0

I am working on a project that involves solving a 2D bin packing problem using reinforcement learning (RL). I am facing a challenge with training the RL. It seems that the RL does not learn to improve its performance over time, and it often produces invalid or overlapping solutions. I am not sure what I am doing wrong or what I need to change in my approach.
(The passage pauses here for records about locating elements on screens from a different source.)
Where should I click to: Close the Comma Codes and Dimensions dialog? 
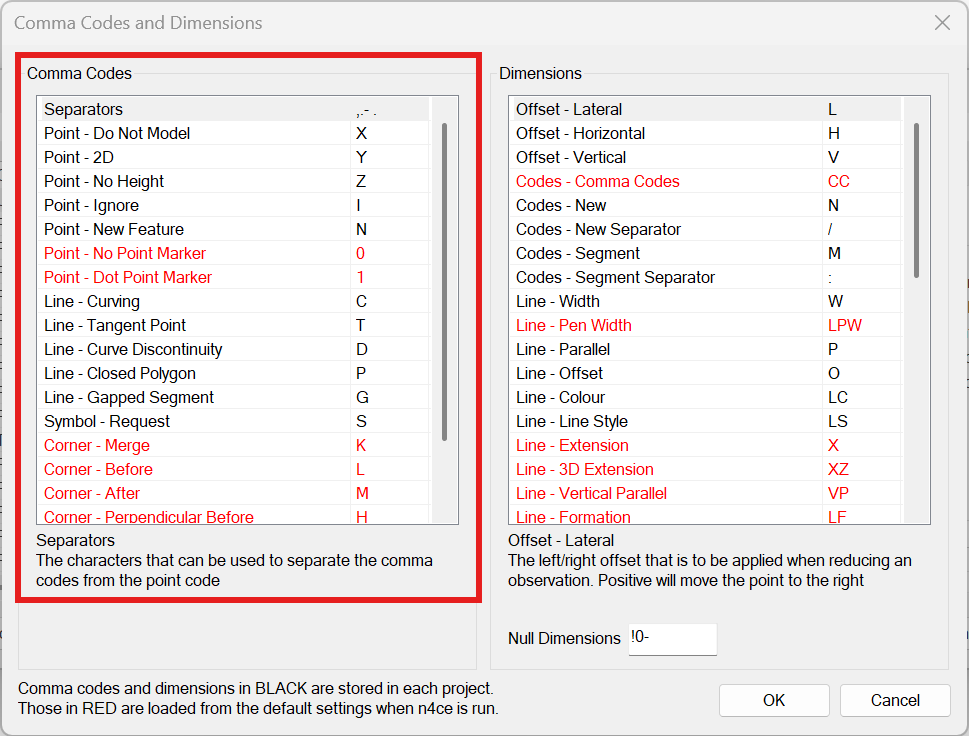pyautogui.click(x=941, y=22)
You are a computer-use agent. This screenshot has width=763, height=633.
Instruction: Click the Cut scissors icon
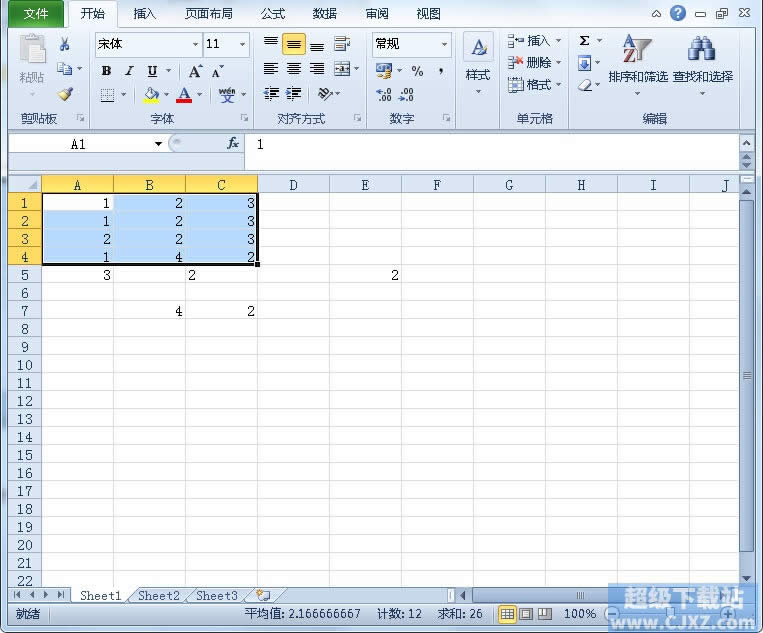[x=65, y=45]
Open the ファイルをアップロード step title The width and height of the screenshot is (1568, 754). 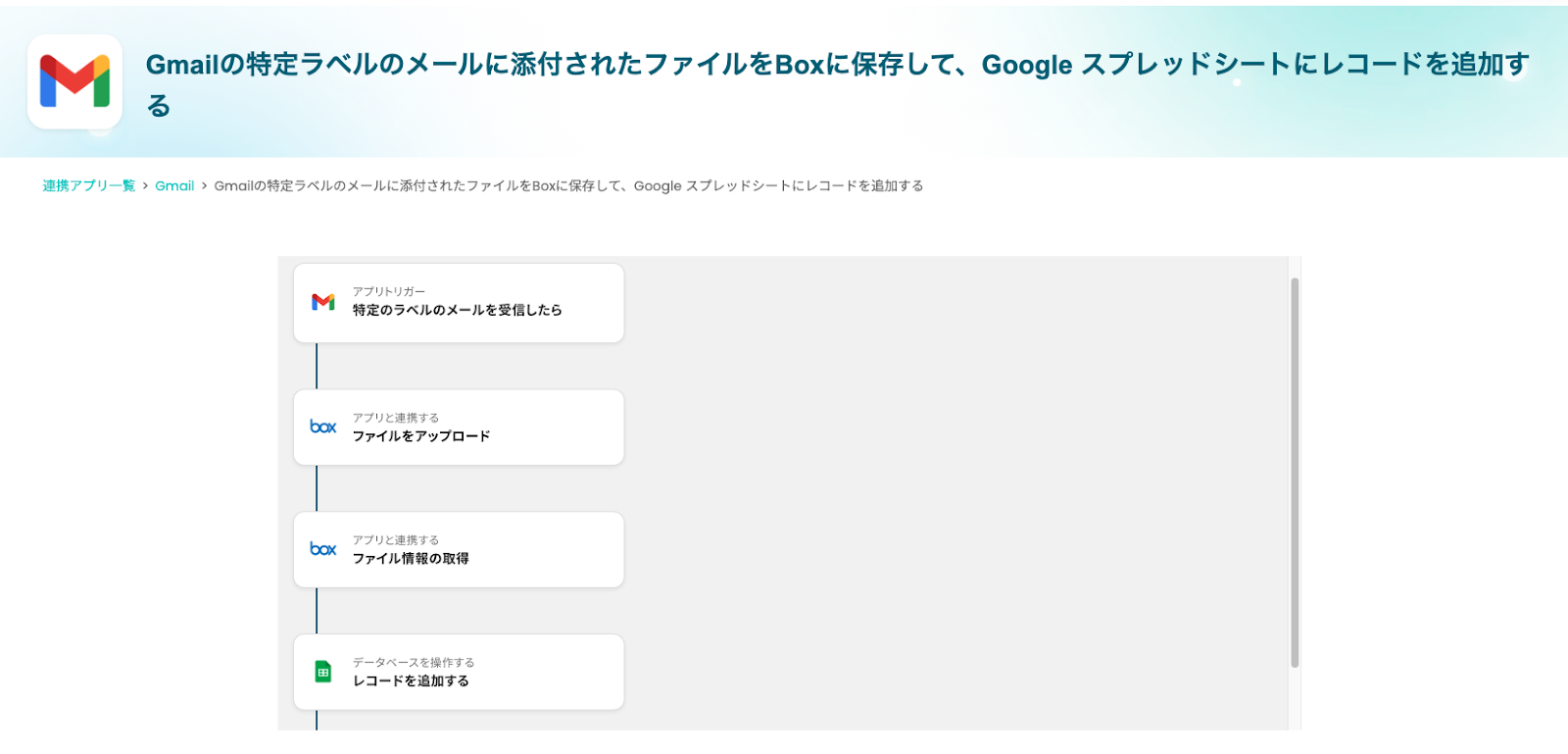coord(420,436)
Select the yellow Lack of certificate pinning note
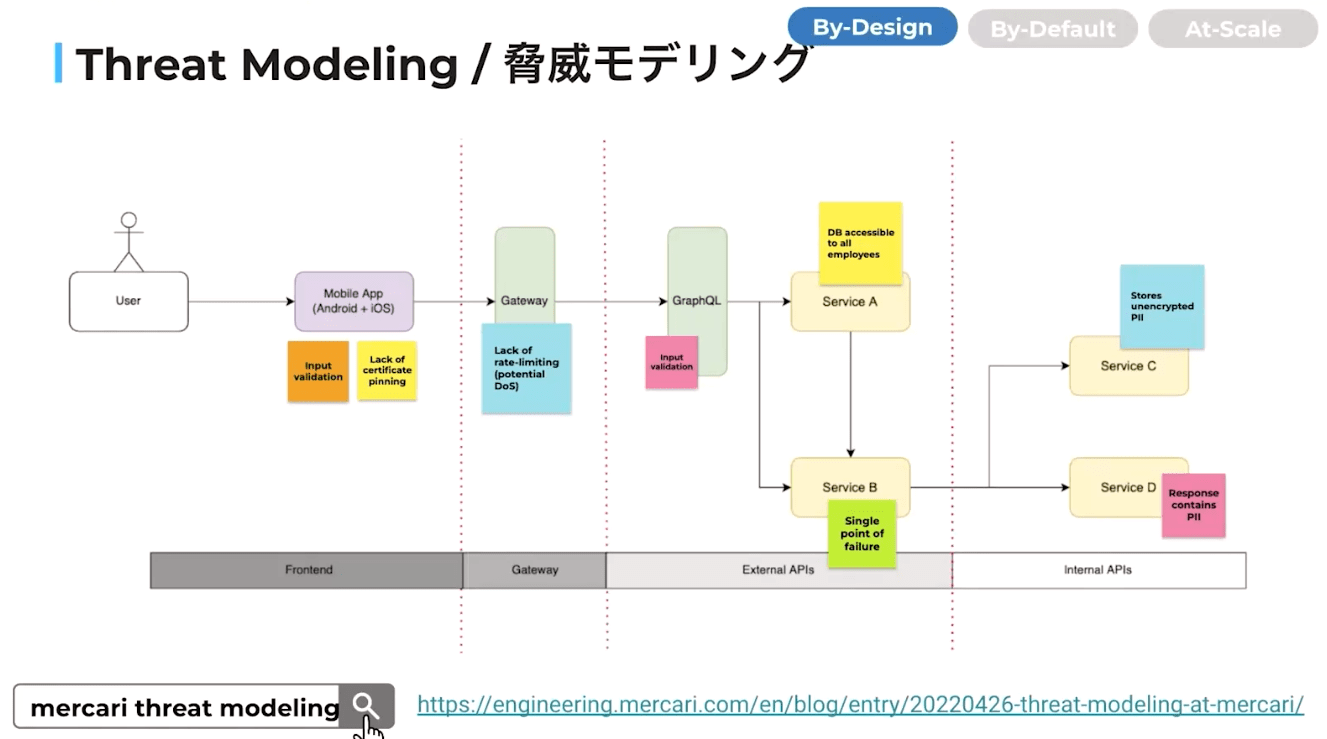The image size is (1327, 739). pos(387,371)
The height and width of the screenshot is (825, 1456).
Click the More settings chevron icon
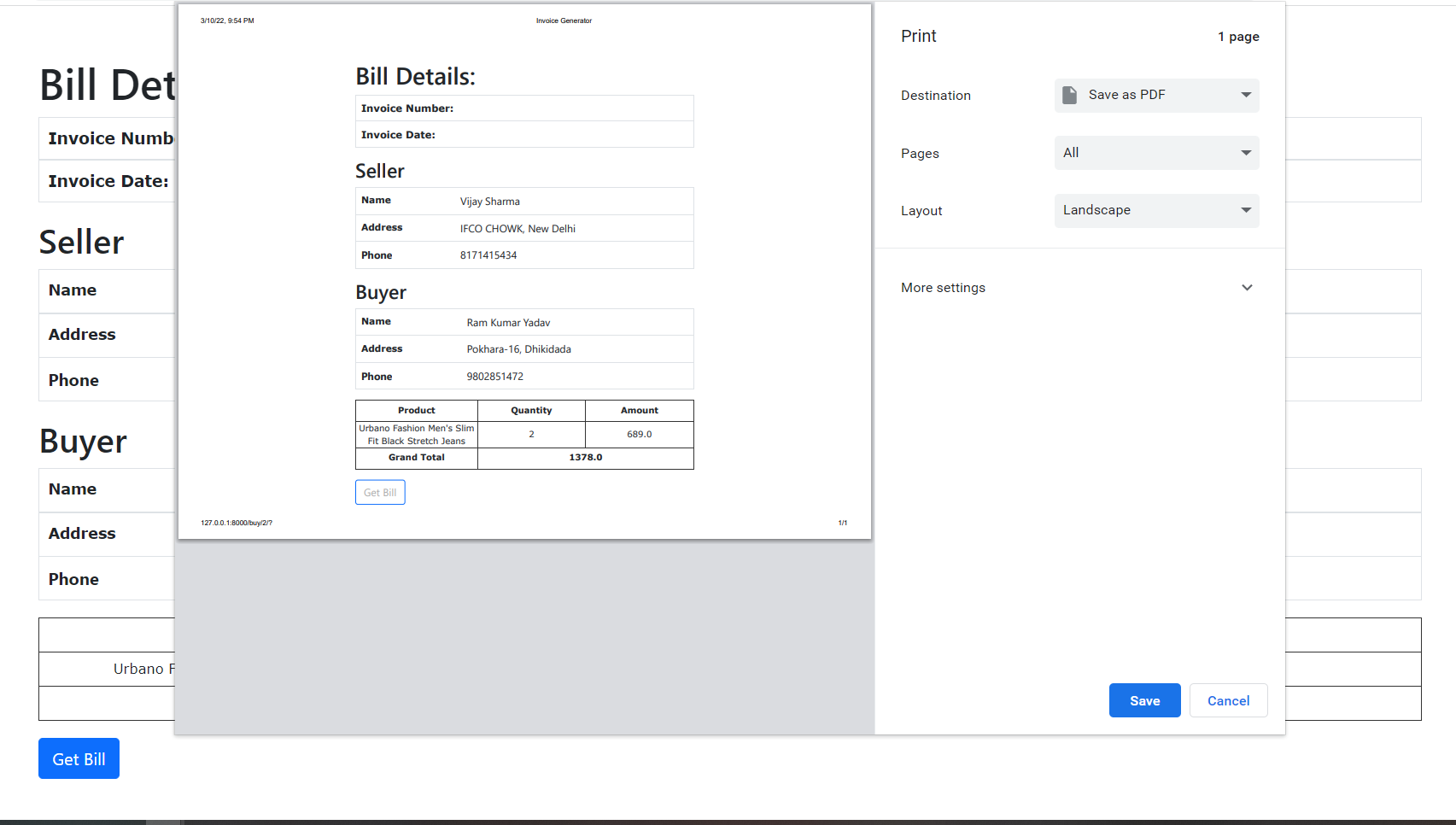tap(1247, 288)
I am using stable-baselines 3. Here you can see the main code:

env = Area(30,30,{},30)
env.reset()
policy_kwargs = dict(activation_fn=th.nn.ReLU,
                     net_arch=dict(vf=[500, 5000,5000,500], pi=[500, 5000,5000,500]))
model = PPO('MlpPolicy', env,policy_kwargs=policy_kwargs, verbose=1,tensorboard_log=logdir,learning_rate=0.001)

start=440000

TIMESTEPS = 10000
iters=1
while True:
    model.learn(total_timesteps=TIMESTEPS, reset_num_timesteps=False,tb_log_name=f'PPO',callback=TensorboardCallback())
    model.env.reset()
    model.save(r"model\PP0"+
               "\Model_"+str(iters*TIMESTEPS+start))
    iters+=1

This two segments are from the custom enviroment I created using stable-baselines 3.

def return_matrix_of_currenct_layout(self):
    matrix=[]
    for room in self.room_list:
        matrix.append([room.id,room.x1,room.y1,room.x2,room.y2])
    return np.array(matrix,dtype=np.int32)

def step(self,action):
    #Room,x1,y2
    done=False
    room_1_index=action[0]
    x1=action[1]
    y1=action[2]
    self.room_list[room_1_index].update(x1,y1)
    observation=self.return_matrix_of_currenct_layout()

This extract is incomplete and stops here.